Vista de la casa de calderas de el ingenio La Ponina

"Este ingenio dista una milla del ferrocarril de Júcaro y diez leguas del pueblo de Cárdenas. Su terreno es llano en toda su extensión, de tierra negra, ocupando el batey como una caballería y media. El campo de caña está cortado por cuatro guardarrayas diagonales que lo atraviesan en toda su extensión.
El barracón es una fábrica de embarrado real y teja en el que se alojan los esclavos de la dotación, con una fábrica al centro que sirve de cocina a los mismos, y un pozo provisto de su bomba que les facilita el agua necesaria. Los asiáticos tienen para alojarse dos edificios separados".


Vista del ingenio Monserrate

"Este ingenio, propiedad del conde de Santovenia, hizo su primera zafra en el año 1849. Sus fábricas están en muy buen estado, y sirven de casa de vivienda, hallándose sembrada por un considerable número de árboles frutales y de ornato.
El aparato de gas, que da muy buena luz, se halla entre la casa de calderas y la de purga; por medio del chapapote ilumina todos los departamentos, sin que eso impida que haya además faroles en el batey y el trapiche. Detrás del gasómetro se ha colocado una estufa para secar".


Vista del ingenio Acama

"Este ingenio se halla situado en la jurisdicción de Matanzas y a unas seis leguas de aquella ciudad. Mide 48 caballerías de extensión, 25 de ellas están plantadas de caña, mientras que las restantes constituyen el monte y un buen potrero. La finca se encuentra atravesada por dos ríos: el Canímar y el llamado Paso Seco, abundantes los dos en buena pesca.
Lo más digno de atención de este ingenio es el hermoso barracón de 112 varas en cada frente, construido enteramente con piedra blanca de la Sabanilla, con un magnífico patio en el centro. Su producción es generalmente de unas 4.000 a 4.500 cajas de azúcar".
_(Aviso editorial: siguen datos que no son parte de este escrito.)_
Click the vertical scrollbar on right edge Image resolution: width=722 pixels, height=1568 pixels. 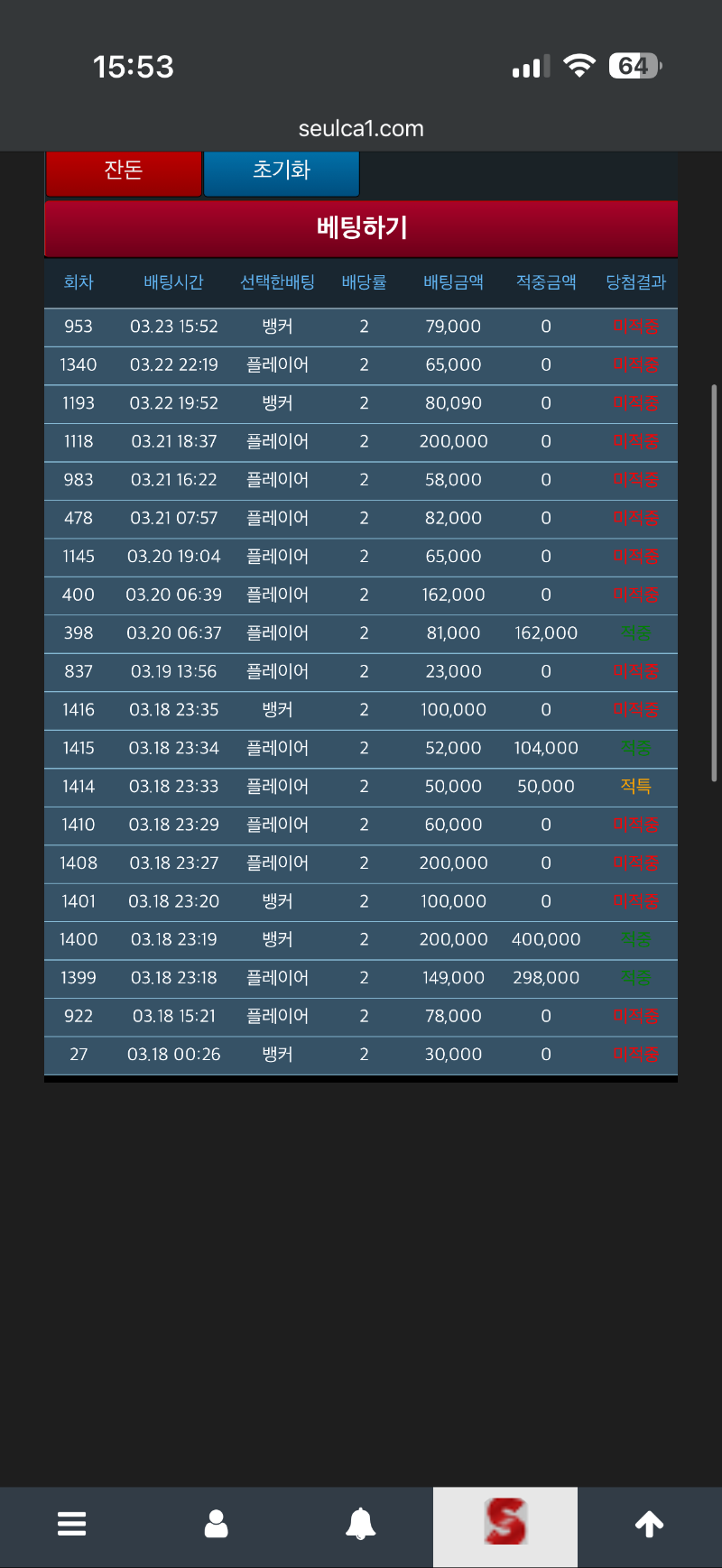[714, 582]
Vista del ingenio Trinidad

"Este ingenio, también llamado de Vista Hermosa, está ubicado en la hacienda de San Andrés, donde se halla el embarcadero del camino de hierro de la Sabanilla. Su producto asciende a unas 6.000 a 7.000 cajas de azúcar. Para facilitar el trabajo a los cargadores de caña, el guarapo es elevado por medio de una bomba que mueven las mismas máquinas.
Junto a esta finca, el dueño tiene un criadero de criollos, consiguiendo de este modo un aumento de unos treinta negros por año. Durante la mitad del año la negrada se mantiene con viandas, y en la otra mitad con harina de maíz, arroz y frijoles, dándole a menudo también vaca y puerco fresco".